その228

 知っていることがすべて言葉になっているのではない。言葉になっていないくても、知っていることがある。知っているとは何を意味するのか。どういった状況のことを知っていると言えるのか。言葉をまったく知らないからといって、生きていられないことはない。生きていることができるなら、知っていることがいくつもあるのか。言葉になっていなくても知っていることがいくつもあるから、生きていられるのか。

 言葉を知ることでむしろ見えなくなることがある。かりにまったく言葉を知らないまま生きていれば、どんな感覚なのだろうか。言葉を知っている方が高等かどうかは安易に決められない。言葉を知らずとも生きていられるなら、その方が高等かもしれないし、そもそも、言葉があることが比較する精神を生んでいる可能性がある。

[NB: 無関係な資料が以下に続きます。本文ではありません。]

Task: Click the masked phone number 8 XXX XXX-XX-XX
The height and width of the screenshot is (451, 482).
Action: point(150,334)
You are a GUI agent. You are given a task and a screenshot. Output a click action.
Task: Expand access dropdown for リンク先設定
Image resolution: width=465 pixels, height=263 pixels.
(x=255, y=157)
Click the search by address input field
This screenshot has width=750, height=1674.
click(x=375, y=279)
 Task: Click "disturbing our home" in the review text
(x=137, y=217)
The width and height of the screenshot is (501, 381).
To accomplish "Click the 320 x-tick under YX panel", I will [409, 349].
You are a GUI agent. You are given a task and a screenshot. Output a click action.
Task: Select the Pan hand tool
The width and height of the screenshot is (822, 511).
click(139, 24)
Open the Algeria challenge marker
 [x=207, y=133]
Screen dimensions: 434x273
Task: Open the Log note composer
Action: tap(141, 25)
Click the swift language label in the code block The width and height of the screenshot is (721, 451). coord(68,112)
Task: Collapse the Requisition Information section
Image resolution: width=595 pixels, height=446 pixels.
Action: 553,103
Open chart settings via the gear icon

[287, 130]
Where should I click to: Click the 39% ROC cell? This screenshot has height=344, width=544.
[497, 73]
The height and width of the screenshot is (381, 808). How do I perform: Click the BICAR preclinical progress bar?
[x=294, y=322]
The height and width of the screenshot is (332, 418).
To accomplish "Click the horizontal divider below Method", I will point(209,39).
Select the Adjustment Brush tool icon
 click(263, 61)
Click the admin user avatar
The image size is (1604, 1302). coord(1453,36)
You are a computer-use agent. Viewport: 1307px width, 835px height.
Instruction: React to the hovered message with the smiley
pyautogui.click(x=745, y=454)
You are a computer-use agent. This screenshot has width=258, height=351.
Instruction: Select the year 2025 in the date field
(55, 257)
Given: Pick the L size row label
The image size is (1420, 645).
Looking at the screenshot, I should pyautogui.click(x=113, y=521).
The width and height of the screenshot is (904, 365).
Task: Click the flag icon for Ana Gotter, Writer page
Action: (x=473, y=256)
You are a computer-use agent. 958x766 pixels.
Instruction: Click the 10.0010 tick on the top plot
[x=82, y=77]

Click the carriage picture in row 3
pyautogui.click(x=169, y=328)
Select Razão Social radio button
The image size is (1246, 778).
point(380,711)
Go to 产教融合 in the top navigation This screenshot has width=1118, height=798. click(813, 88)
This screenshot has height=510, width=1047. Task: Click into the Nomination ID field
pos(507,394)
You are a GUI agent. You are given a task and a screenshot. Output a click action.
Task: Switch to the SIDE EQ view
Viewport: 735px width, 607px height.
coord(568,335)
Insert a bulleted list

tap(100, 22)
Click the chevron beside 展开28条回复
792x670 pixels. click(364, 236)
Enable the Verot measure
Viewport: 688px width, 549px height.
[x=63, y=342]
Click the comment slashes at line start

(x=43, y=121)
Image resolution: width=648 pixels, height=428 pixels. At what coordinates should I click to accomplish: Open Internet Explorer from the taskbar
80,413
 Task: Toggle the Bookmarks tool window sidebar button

 もっとも、言葉はなくとも感情はあるだろうから、比較する行為は実在する可能性がある。感情が行為の原因であるとき、言葉とは関係なく、行為が行われる可能性がある。では、その行為は何を知っているのか。ああすれば、死んでしまうぐらいのことは、その行為自体が知っているのか。いや、感情や理性など、脳髄の反応としての知識である。言葉がなくとも、抑制される行為はいくらでもある。言葉がなくても、人は考えることができるのではないか。記号をもちいた思考はできないかもしれない。言葉は記号的であり、記号を用いて複雑な考えを行っていく。記号を超越したところに存在の実存があるのではないか。表層を乗り越えたところに、実際の存在があるのではないか。